My client wants to gift the majority of his shares in his thriving company to his trustees of a discretionary trust for his daughter, a percentage shares into an Employment Ownership Trust for his key employees with the remainder to his grandchild absolutely.
I have not had tremendous experience with drafting EOTs in a Will.
Can someone kindly point me in the right direction as I cannot seem to locate a precedent will.
I love employee trusts. Absolutely fantastic things in the right circumstances. But they come in lots of flavours and so you need to think about that before randomly choosing a precedent. If the exemption in s28 IHTA is important then the trust deeds needs to be carefully drafted in relation to excepted persons. You might want an employee trust that allows tax-free bonuses (per Chapter 10A Part 4 ITEPA) to be paid. For that, the trust deed needs to be different as there are lots of specific tax conditions that need to be considered.
If it is just a common-or-garden employee trusts then you also need to consider what is going to be done with it and choose a precedent appropriate for that (e.g. if it is going to be used with share plans then it would normally make sense to ensure that it is an employees’ share scheme (per CA) to get within some of the exemptions.

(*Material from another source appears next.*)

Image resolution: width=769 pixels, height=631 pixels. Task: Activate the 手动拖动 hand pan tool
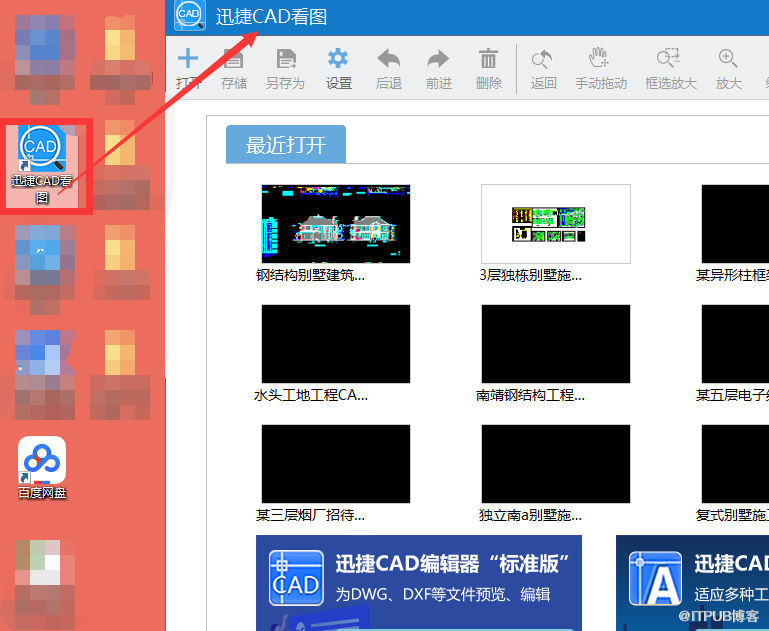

You also need to think about who the trustees will be. If you don’t want to go to the expense of a professional trustee then I’d suggest setting up a dormant subsidiary (of the company whose shares are being settled) to be the trustee, with the individuals you want to be trustees being directors of that trustee company. Depending what the employee trust does / what is expected to happen then it may make sense to use an offshore trustee from a tax perspective (reduces the risk of a capital gains tax bill).
There are lots of precedents out there from paid resources (and even from the government for the tax-favoured ones). One things that is not in the precendents / drafting notes is all the things that can go wrong from a PAYE perspective (e.g. if the trustee earmarks something then PAYE/NIC is due, if the trustee lends some money then PAYE/NIC is due). So clear advice should be given around that too.
The thing that reassures me about the original post is the word “thriving”. But I don’t know what your facts are. If, for example, the exemption in s28 was being targetted and there was, say, just cash and/or rental property in the company with no employees (other than the directors who are family members) then you need to take advice on GAAR. Where there is just cash / passive investments in the company then, other than really exceptional circumstances (e.g. the cash is there to buy or set up a business and there is a great business plan with skilled people ready to set it up) it would be a silly idea. And Parliament recently stopped s28 being used with deathbed planning.